There is no RAW on this topic.
I have not reviewed every 5e book, but I have several of them, and to the best of my knowledge, this is never addressed in any of them. More than that, I don't expect it to be addressed in any of them in any detail because this is simply not the type of thing that tends to get described in a lot of detail in 5e.
The fact that characters can die of old age is mentioned many times, and the average life-spans of many fantasy races are mentioned, but the details of aging and thus an answer to this question is not something likely to be covered in much detail in books about high adventure.
(Magical aging is a separate thing and is discussed multiple times. But in general the specifics when magical aging are involved are usually discussed alongside the effects).
When appropriate for the story, taking into account the species.
I have a hard time coming up with a scenario where you would want to roll for this. Instead, if it becomes relevant, I recommend letting the story dictate it. If it is dramatically appropriate in story for a character to die of old age, and they are not so young that it would be ludicrous, then they do (Think Yoda in ROTJ. The timing was very convenient story wise.) If the story would be served by them living, and they are not ludicrously old for their species, then they do not die of old age (and if they are ludicrously old, but their death would be inconvenient, there are various magics that could be invoked to buy them a little more time while maintaining verisimilitude).
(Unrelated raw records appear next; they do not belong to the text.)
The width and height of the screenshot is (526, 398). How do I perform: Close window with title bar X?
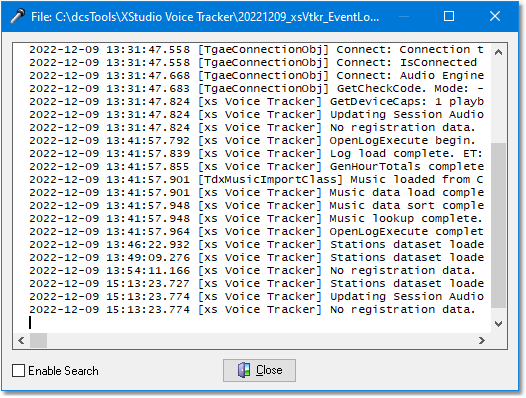click(495, 16)
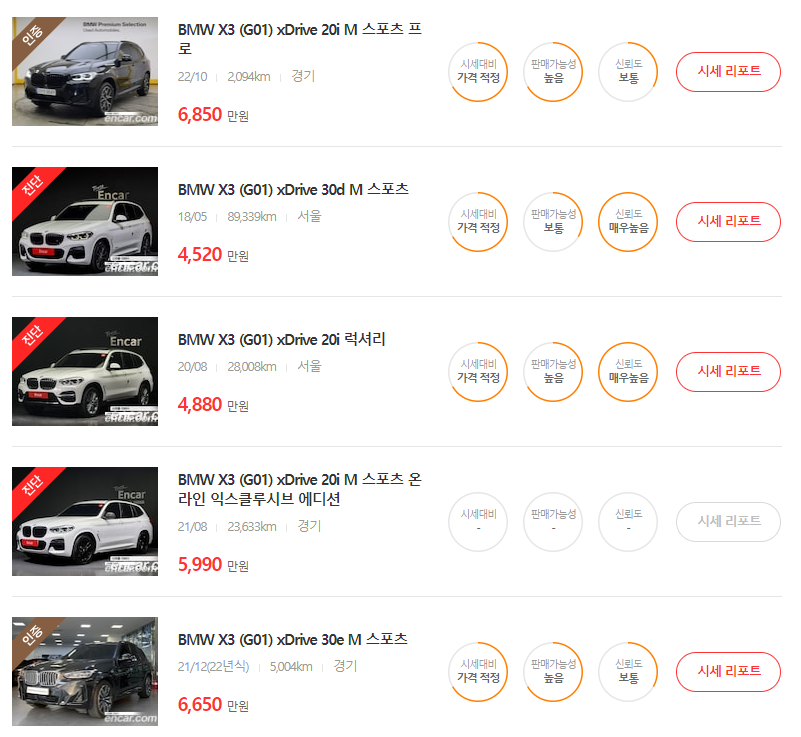Click 판매가능성 높음 badge on bottom 30e listing
The height and width of the screenshot is (737, 801).
point(553,672)
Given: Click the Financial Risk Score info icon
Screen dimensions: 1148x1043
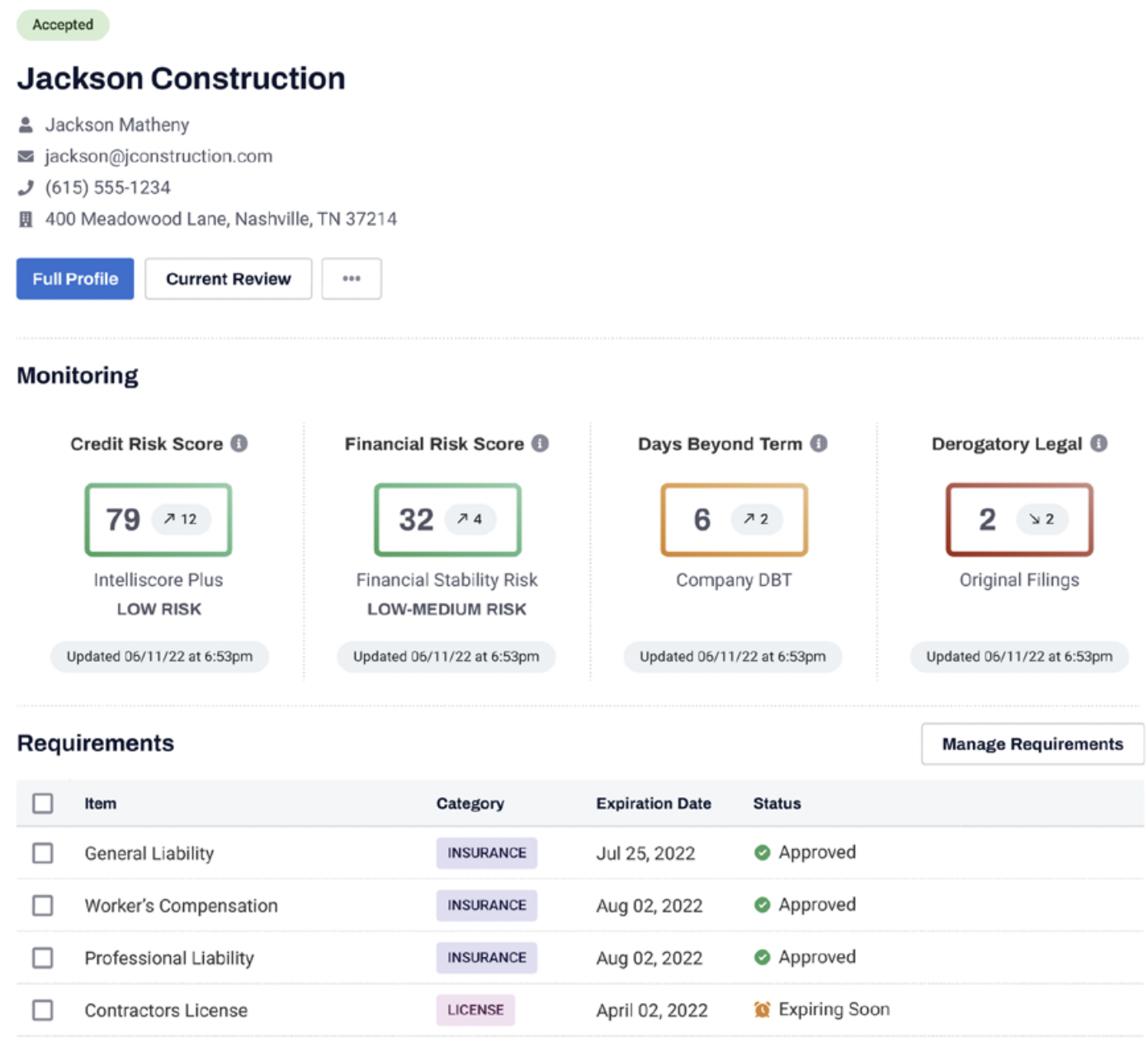Looking at the screenshot, I should 541,443.
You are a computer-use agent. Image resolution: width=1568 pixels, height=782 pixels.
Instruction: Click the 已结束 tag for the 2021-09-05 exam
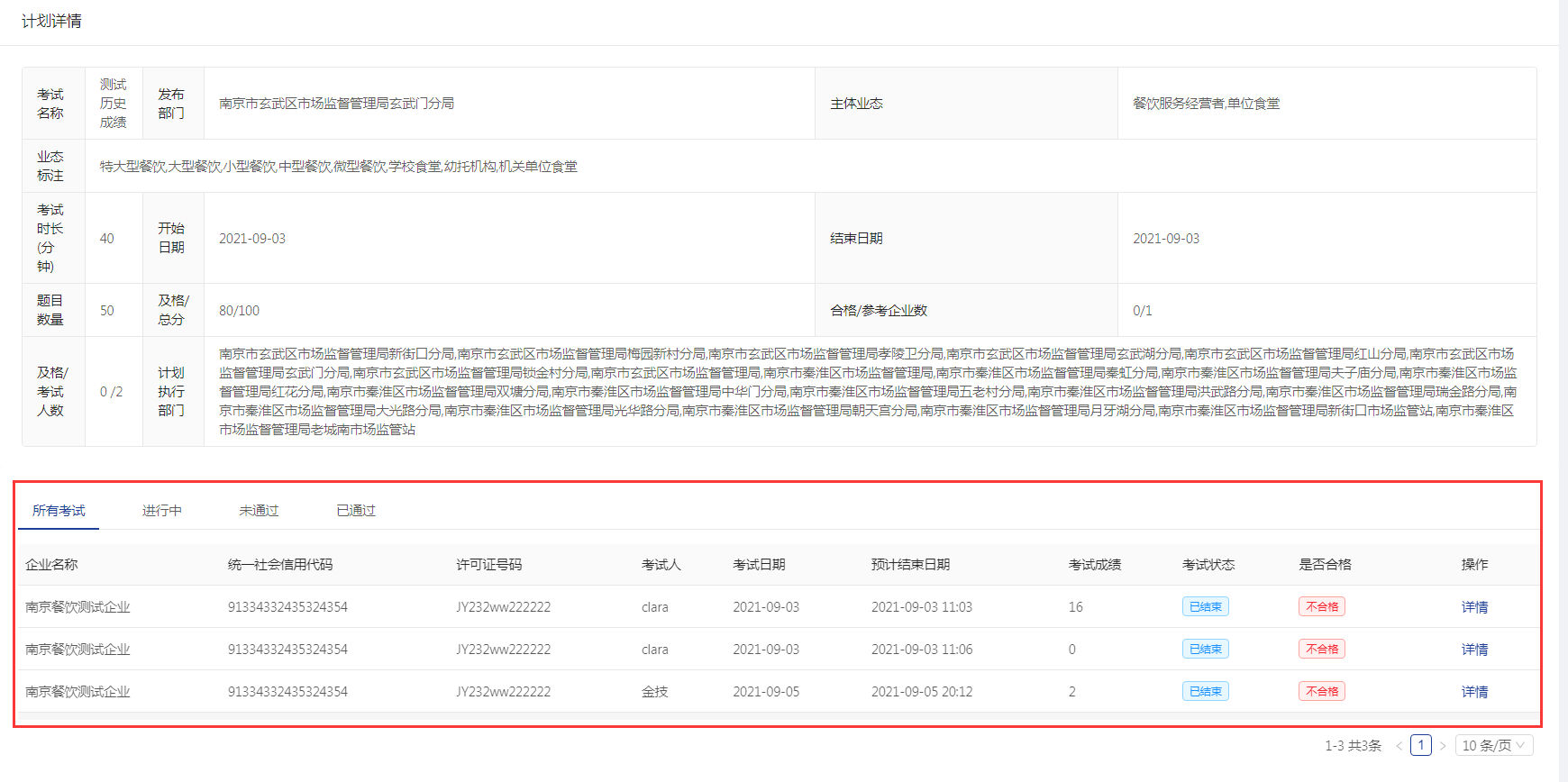click(1205, 692)

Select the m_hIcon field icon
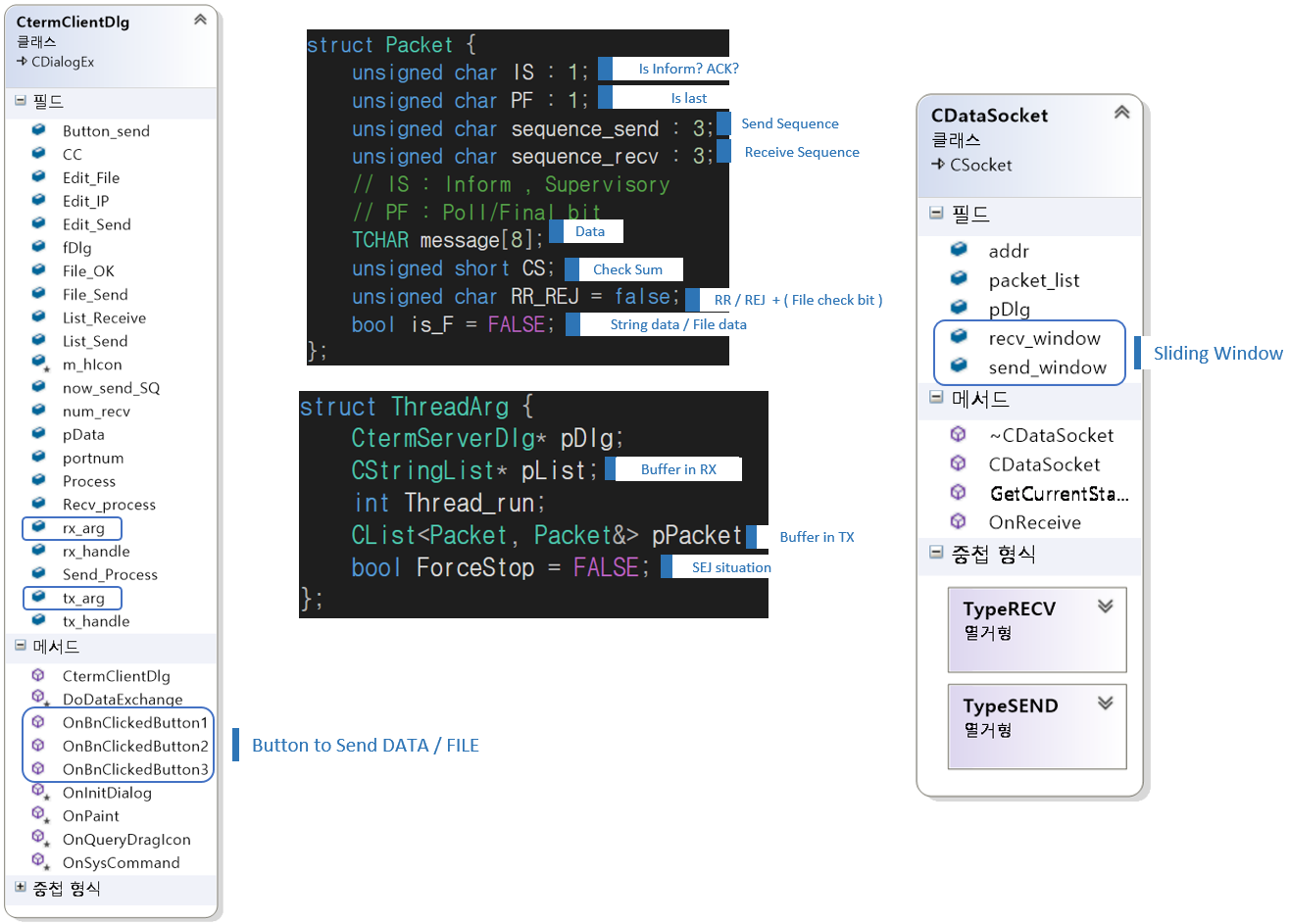click(39, 364)
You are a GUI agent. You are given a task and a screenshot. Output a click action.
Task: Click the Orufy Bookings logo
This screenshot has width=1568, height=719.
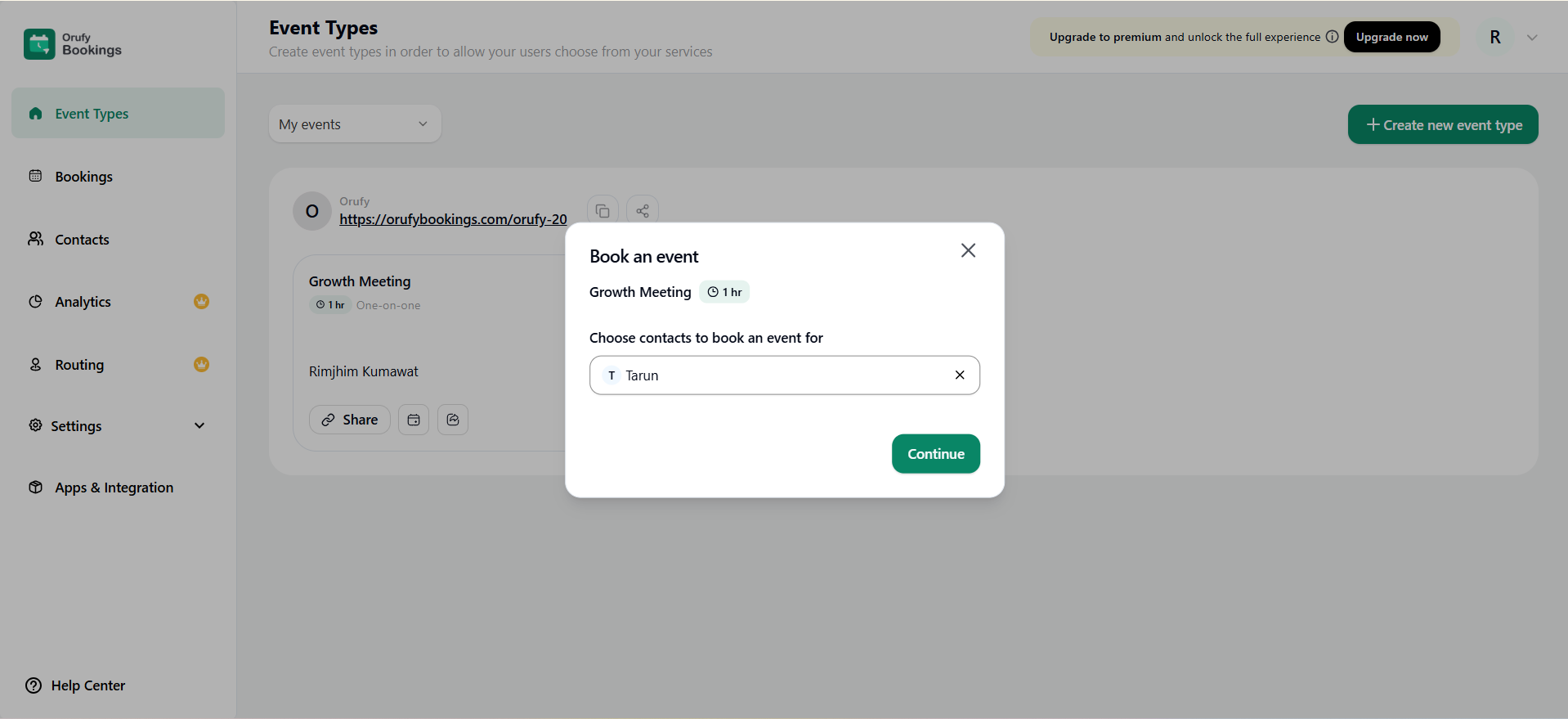[x=72, y=44]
If you really want to use dice, then consider using a percentage and basing it off of actuarial tables.
If you really want to use dice for this, then at least for humans you can look to real world actuarial tables like this one.
There is a death probability chart for each age. You can roll a percentage (use a d100 or 2d10 with one of them representing the tens place and the other the ones place). If they beat the odds, they won't die of old age for another year. If they don't beat the odds, they will die at some point in that year.
This of course is not perfect because most actuarial tables look at death from any cause rather than just old age (It can in fact be difficult in real life to say whether someone died of "old age" or not. If someone died from an identifiable disease that a younger person probably would have survived, did they die from old age?) Still, it makes a decent starting point if you want to roll.
You may not want to use a constitution modifier at all. For one thing, 5e at least to the best of my knowledge does not have rules for reducing constitution with age, which is an expected result of aging in the real world (though how much gets complicated and depends on how well someone has been taking care of themselves, genetics, environmental factors, etc). I would simply disregarding constitution. But if you want to factor it in while using the actuarial tables, consider adding the entire constitution number to the percentage roll. This could result in some people living exceptionally long lives, but that might be expected at least of people like adventurers that are meant to be exceptional.